Porque pandemia no es más que un concepto que refiere a un estado de excepción sanitario, que no es otra cosa que un hecho político, en virtud del cual adviene una crisis económica. Pero los anuncios de esas crisis rebasan con creces al tiempo del Coronavirus. Si se revisan los archivos de prensa, el fantasma de la recesión era la crónica de una muerte anunciada, de modo que surgen más preguntas a propósito de ambos laboratorios: ¿qué responsabilidad tiene China en razón de que en Chile no tengamos insumos médicos? ¿Que en las pymes quebradas tengan que endeudarse con los bancos y que los gobiernos –no solo el de Chile– transfieran miles de millones de pesos al sector privado? ¿Que en nuestro país haya 300 mil trabajadores despedidos y que las grandes empresas se acojan a la “ley de protección del empleo”?

El que la OMS haya decretado una pandemia, es el oasis perfecto para los dueños del capital. Los recortes presupuestarios, los rescates a la banca y la profundización de la precariedad en las condiciones de vida, así como la intensificación de la capilaridad regulativa de los dispositivos de control, todo en función de mantener los equilibrios financieros, solo podían justificarse en el contexto de una emergencia sanitaria, cuyo gran relato es la pandemia que, por la  vía de la excepción, todo lo permite, todo lo legitima. 
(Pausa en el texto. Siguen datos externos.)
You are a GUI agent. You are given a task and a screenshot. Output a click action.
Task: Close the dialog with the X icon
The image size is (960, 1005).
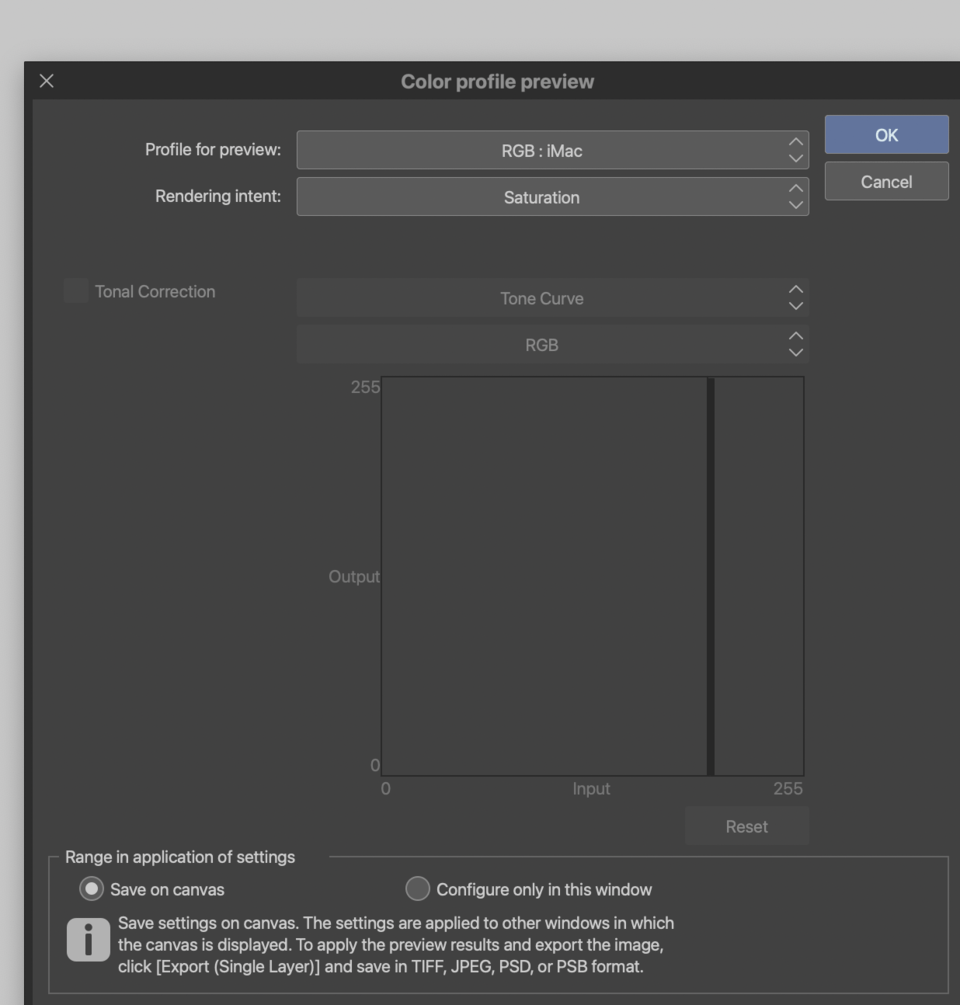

De ahí que Piñera haya transformado al Coronavirus en un “enemigo poderoso e implacable” y que el gobierno desembolsara 400 millones en una asesoría comunicacional. Digamos que, en relación al video que ha circulado por redes sociales, la repetición de esa metáfora obedece a motivos más profundos. Entiendo que puedo estar forzando el análisis pero en realidad pone en evidencia la bancarrota de un gobierno y el desfondamiento de toda la legitimidad simbólica de la institucionalidad que lo sostiene, justamente a causa de la razón neoliberal. 

Basta recordar al ministro aquel –José Ramón Valente–, para quien leer novelas era una pérdida de tiempo (porque no es útil para los negocios), lo cual explica la incapacidad de toda la elite de producir metáforas verosímiles. Subsumiendo el lenguaje a la lógica matemática, al gobierno de las cifras y a la ley del número, a la convergencia entre economía y guerra, se han escindido de su dimensión poética, de su condición creativa, y entonces la consecuencia autodisolutiva es el deterioro de su propia imaginación que los lleva a la estupidez, la infamia y la crueldad. 

Si es cierto –como decía Guadalupe Santa Cruz– que la escritura tiene que traicionarse a sí misma para juntarse con el engaño de los acontecimientos, no es preciso preguntar si las noticias mienten o dicen la verdad, sino que examinar (en sentido extramoral) cómo se han inventado los acontecimientos que estas pretenden describir, porque solo en esa complicidad se devela su compromiso con un poder y con una economía.